## Start DOCUMENT

2011-10-04 Thread Alan Meyer

On 10/3/2011 12:26 PM, Alec Taylor wrote:
...

On Tue, Oct 4, 2011 at 3:21 AM, Aivar Annamaaaivar.anna...@gmail.com  wrote:

...

I'm looking for a trick or hidden feature to make Python 3 automatically
call a main function but without programmers writing `if __name__ ==
__main__: ...`

...

Here's why I want such a thing:
I'm teaching introductory programming course with Python. I've seen that
global variables attract beginners like honey attracts bees and this makes
teaching function parameters harder. ...


Teaching good programming practice is hard.  Many programmers, not just 
students, take the attitude, My code works.  Who cares what it looks 
like?  Getting them to understand that code has to be readable, 
understandable, and maintainable can be very hard.


I wonder if some teaching exercises would help, for example:

1. Find a program, perhaps submitted by a student in a previous class or 
perhaps something you write yourself, that's full of global variables. 
Assign the students to rewrite the program so that it has no globals at 
all, and to write up a comparison of the pros and cons of the global and 
no-global approaches.


2. Find or write a program with lots of globals.  Introduce some subtle 
bugs into the program that have to do with global references.  Assign 
the students to a) find and fix the bugs and b) explain how the code 
could have been written to prevent bugs like this from creeping in.

## End DOCUMENT

* _WHAT YOU WILL DO_:
(a) Repeat the post about teaching Python from "I'm looking for" up to and including "parameters harder. ...".
(b) Carry on the post about teaching Python from its last sentence.
You won't need the lines that come after the post about teaching Python.

## Start RECORDS SHOWN

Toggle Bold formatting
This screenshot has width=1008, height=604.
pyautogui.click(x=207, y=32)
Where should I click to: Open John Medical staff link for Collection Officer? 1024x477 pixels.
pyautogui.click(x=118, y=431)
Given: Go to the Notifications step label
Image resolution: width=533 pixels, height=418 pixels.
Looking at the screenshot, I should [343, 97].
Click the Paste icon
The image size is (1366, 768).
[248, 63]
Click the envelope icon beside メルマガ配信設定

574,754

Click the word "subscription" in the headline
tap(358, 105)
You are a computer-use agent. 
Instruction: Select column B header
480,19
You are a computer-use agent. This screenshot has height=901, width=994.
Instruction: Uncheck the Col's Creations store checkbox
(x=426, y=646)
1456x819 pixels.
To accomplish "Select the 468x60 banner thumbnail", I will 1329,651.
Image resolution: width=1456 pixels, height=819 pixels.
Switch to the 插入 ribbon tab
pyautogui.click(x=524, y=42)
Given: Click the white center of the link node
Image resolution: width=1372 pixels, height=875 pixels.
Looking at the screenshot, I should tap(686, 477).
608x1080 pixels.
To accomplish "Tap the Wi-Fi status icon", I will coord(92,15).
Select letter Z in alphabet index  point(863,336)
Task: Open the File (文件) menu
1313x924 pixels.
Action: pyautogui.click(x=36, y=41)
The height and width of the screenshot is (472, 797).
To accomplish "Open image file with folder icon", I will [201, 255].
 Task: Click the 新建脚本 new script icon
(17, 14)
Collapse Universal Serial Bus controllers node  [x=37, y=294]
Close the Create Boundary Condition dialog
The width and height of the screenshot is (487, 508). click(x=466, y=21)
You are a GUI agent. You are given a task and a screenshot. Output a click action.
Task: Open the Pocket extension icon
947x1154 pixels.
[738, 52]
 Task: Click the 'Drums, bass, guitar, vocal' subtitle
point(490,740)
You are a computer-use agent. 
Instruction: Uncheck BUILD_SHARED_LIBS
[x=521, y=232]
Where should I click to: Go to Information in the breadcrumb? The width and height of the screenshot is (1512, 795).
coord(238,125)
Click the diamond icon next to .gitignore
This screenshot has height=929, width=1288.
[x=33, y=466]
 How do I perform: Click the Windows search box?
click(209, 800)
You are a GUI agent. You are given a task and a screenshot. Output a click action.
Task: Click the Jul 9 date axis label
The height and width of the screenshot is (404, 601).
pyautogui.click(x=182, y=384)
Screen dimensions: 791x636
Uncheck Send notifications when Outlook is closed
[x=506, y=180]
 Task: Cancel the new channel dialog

## End RECORDS SHOWN

* _RESULTS FOR THE EXERCISE_:
(a)
I'm looking for a trick or hidden feature to make Python 3 automatically
call a main function but without programmers writing `if __name__ ==
__main__: ...`

...

Here's why I want such a thing:
I'm teaching introductory programming course with Python. I've seen that
global variables attract beginners like honey attracts bees and this makes
teaching function parameters harder. ...

(b)
3. Find or write a program with a number of globals.  For each global, 
ask the students to write an analysis comparing its usefulness and/or 
dangerousness.  Are some of the globals worse than others?  Why?


4. Find or write a program with some globals.  Make up a change request 
from a user that will run into problems because of the globals.  Assign 
the students to implement the change request.


There are probably lots of other similar exercises one could make up.

The idea is not to force students to do the right thing, but to get them 
to understand the differences between the better ways and the worse ways 
to write code.


Incidentally, all of these exercises involve maintaining or re-writing 
existing code written by other people.  Students don't usually do much 
of that, but when they get a real job, they find that maintenance is 
most of what they actually do, especially as junior programmers.  Having 
to work in the real world of maintaining other people's code gives a 
student a better appreciation of the value of clean, modular, readable, 
documented code.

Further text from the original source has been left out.